Exercise -
Copy out each of the following items word for word, without changing anything.

Material -
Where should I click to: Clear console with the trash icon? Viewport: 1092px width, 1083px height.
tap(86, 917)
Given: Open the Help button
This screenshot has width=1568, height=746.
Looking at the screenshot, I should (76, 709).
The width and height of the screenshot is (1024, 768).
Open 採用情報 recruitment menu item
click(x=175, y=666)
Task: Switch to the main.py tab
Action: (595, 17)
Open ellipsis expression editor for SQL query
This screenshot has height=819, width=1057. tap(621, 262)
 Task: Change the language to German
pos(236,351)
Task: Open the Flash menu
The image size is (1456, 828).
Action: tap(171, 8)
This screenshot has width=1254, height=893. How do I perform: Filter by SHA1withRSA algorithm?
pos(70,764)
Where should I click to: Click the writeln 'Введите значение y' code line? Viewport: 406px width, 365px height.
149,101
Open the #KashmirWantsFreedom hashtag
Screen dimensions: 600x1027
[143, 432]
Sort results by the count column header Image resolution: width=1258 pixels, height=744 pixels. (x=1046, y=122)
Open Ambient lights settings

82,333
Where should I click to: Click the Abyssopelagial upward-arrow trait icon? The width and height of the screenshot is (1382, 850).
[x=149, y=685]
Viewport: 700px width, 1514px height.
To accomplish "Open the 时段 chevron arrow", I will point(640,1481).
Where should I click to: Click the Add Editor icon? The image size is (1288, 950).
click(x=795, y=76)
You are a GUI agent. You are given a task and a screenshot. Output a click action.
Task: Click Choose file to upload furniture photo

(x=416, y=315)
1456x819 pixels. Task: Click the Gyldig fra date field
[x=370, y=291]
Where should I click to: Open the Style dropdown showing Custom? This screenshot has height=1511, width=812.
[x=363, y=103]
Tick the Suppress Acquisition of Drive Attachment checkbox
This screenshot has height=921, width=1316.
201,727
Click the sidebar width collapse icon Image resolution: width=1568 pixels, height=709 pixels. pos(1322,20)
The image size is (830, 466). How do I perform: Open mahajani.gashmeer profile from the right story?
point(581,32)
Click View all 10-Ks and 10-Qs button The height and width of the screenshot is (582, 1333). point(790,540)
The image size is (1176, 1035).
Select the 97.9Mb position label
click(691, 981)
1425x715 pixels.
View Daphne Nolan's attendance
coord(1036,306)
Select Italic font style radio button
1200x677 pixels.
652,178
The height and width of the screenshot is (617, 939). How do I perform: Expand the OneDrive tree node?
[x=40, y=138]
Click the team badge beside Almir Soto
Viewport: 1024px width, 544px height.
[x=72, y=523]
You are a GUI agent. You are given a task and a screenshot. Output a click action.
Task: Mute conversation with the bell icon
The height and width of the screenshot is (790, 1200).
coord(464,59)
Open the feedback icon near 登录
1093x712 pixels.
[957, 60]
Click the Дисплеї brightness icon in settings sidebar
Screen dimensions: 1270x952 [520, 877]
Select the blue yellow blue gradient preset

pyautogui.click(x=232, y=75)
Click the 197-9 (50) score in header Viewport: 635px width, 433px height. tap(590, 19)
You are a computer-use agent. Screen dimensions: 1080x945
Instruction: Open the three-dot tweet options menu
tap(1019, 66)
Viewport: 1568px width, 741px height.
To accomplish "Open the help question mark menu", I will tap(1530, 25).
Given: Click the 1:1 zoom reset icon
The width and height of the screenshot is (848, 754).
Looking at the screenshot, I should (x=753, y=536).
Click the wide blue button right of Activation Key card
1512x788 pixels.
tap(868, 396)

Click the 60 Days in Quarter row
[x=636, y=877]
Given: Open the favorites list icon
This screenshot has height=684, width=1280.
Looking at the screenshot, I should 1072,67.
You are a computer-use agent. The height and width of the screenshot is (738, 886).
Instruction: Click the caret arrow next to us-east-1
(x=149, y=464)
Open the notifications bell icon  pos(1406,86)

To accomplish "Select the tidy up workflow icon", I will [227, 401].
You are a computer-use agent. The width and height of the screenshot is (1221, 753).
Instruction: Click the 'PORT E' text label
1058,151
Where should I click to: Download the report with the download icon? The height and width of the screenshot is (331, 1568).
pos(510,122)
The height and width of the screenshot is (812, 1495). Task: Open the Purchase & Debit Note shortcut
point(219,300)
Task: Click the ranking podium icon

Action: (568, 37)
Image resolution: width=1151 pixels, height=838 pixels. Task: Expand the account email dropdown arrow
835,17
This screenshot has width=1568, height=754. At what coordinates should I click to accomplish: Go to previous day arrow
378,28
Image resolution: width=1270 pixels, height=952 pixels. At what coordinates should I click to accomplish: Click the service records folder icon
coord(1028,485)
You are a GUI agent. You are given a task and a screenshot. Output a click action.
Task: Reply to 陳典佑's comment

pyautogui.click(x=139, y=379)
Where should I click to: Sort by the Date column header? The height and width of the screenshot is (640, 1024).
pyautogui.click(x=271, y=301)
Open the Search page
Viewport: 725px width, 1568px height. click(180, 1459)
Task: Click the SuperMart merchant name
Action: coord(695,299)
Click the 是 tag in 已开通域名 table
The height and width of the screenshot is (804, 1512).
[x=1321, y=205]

Answer to the task -
Where should I click to: Clear console with the trash icon? Viewport: 1092px width, 1083px height.
tap(86, 917)
Given: Open the Help button
This screenshot has width=1568, height=746.
Looking at the screenshot, I should (76, 709).
The width and height of the screenshot is (1024, 768).
Open 採用情報 recruitment menu item
click(x=175, y=666)
Task: Switch to the main.py tab
Action: (595, 17)
Open ellipsis expression editor for SQL query
This screenshot has height=819, width=1057. tap(621, 262)
 Task: Change the language to German
pos(236,351)
Task: Open the Flash menu
The image size is (1456, 828).
Action: tap(171, 8)
This screenshot has width=1254, height=893. How do I perform: Filter by SHA1withRSA algorithm?
pos(70,764)
Where should I click to: Click the writeln 'Введите значение y' code line? Viewport: 406px width, 365px height.
149,101
Open the #KashmirWantsFreedom hashtag
Screen dimensions: 600x1027
[143, 432]
Sort results by the count column header Image resolution: width=1258 pixels, height=744 pixels. (x=1046, y=122)
Open Ambient lights settings

82,333
Where should I click to: Click the Abyssopelagial upward-arrow trait icon? The width and height of the screenshot is (1382, 850).
[x=149, y=685]
Viewport: 700px width, 1514px height.
To accomplish "Open the 时段 chevron arrow", I will point(640,1481).
Where should I click to: Click the Add Editor icon? The image size is (1288, 950).
click(x=795, y=76)
You are a GUI agent. You are given a task and a screenshot. Output a click action.
Task: Click Choose file to upload furniture photo

(x=416, y=315)
1456x819 pixels. Task: Click the Gyldig fra date field
[x=370, y=291]
Where should I click to: Open the Style dropdown showing Custom? This screenshot has height=1511, width=812.
[x=363, y=103]
Tick the Suppress Acquisition of Drive Attachment checkbox
This screenshot has height=921, width=1316.
201,727
Click the sidebar width collapse icon Image resolution: width=1568 pixels, height=709 pixels. pos(1322,20)
The image size is (830, 466). How do I perform: Open mahajani.gashmeer profile from the right story?
point(581,32)
Click View all 10-Ks and 10-Qs button The height and width of the screenshot is (582, 1333). point(790,540)
The image size is (1176, 1035).
Select the 97.9Mb position label
click(691, 981)
1425x715 pixels.
View Daphne Nolan's attendance
coord(1036,306)
Select Italic font style radio button
1200x677 pixels.
652,178
The height and width of the screenshot is (617, 939). How do I perform: Expand the OneDrive tree node?
[x=40, y=138]
Click the team badge beside Almir Soto
Viewport: 1024px width, 544px height.
[x=72, y=523]
You are a GUI agent. You are given a task and a screenshot. Output a click action.
Task: Mute conversation with the bell icon
The height and width of the screenshot is (790, 1200).
coord(464,59)
Open the feedback icon near 登录
1093x712 pixels.
[957, 60]
Click the Дисплеї brightness icon in settings sidebar
Screen dimensions: 1270x952 [520, 877]
Select the blue yellow blue gradient preset

pyautogui.click(x=232, y=75)
Click the 197-9 (50) score in header Viewport: 635px width, 433px height. tap(590, 19)
You are a computer-use agent. Screen dimensions: 1080x945
Instruction: Open the three-dot tweet options menu
tap(1019, 66)
Viewport: 1568px width, 741px height.
To accomplish "Open the help question mark menu", I will tap(1530, 25).
Given: Click the 1:1 zoom reset icon
The width and height of the screenshot is (848, 754).
Looking at the screenshot, I should (x=753, y=536).
Click the wide blue button right of Activation Key card
1512x788 pixels.
tap(868, 396)

Click the 60 Days in Quarter row
[x=636, y=877]
Given: Open the favorites list icon
This screenshot has height=684, width=1280.
Looking at the screenshot, I should 1072,67.
You are a computer-use agent. The height and width of the screenshot is (738, 886).
Instruction: Click the caret arrow next to us-east-1
(x=149, y=464)
Open the notifications bell icon  pos(1406,86)

To accomplish "Select the tidy up workflow icon", I will [227, 401].
You are a computer-use agent. The width and height of the screenshot is (1221, 753).
Instruction: Click the 'PORT E' text label
1058,151
Where should I click to: Download the report with the download icon? The height and width of the screenshot is (331, 1568).
pos(510,122)
The height and width of the screenshot is (812, 1495). Task: Open the Purchase & Debit Note shortcut
point(219,300)
Task: Click the ranking podium icon

Action: (568, 37)
Image resolution: width=1151 pixels, height=838 pixels. Task: Expand the account email dropdown arrow
835,17
This screenshot has width=1568, height=754. At what coordinates should I click to accomplish: Go to previous day arrow
378,28
Image resolution: width=1270 pixels, height=952 pixels. At what coordinates should I click to accomplish: Click the service records folder icon
coord(1028,485)
You are a GUI agent. You are given a task and a screenshot. Output a click action.
Task: Reply to 陳典佑's comment

pyautogui.click(x=139, y=379)
Where should I click to: Sort by the Date column header? The height and width of the screenshot is (640, 1024).
pyautogui.click(x=271, y=301)
Open the Search page
Viewport: 725px width, 1568px height. click(180, 1459)
Task: Click the SuperMart merchant name
Action: coord(695,299)
Click the 是 tag in 已开通域名 table
The height and width of the screenshot is (804, 1512).
[x=1321, y=205]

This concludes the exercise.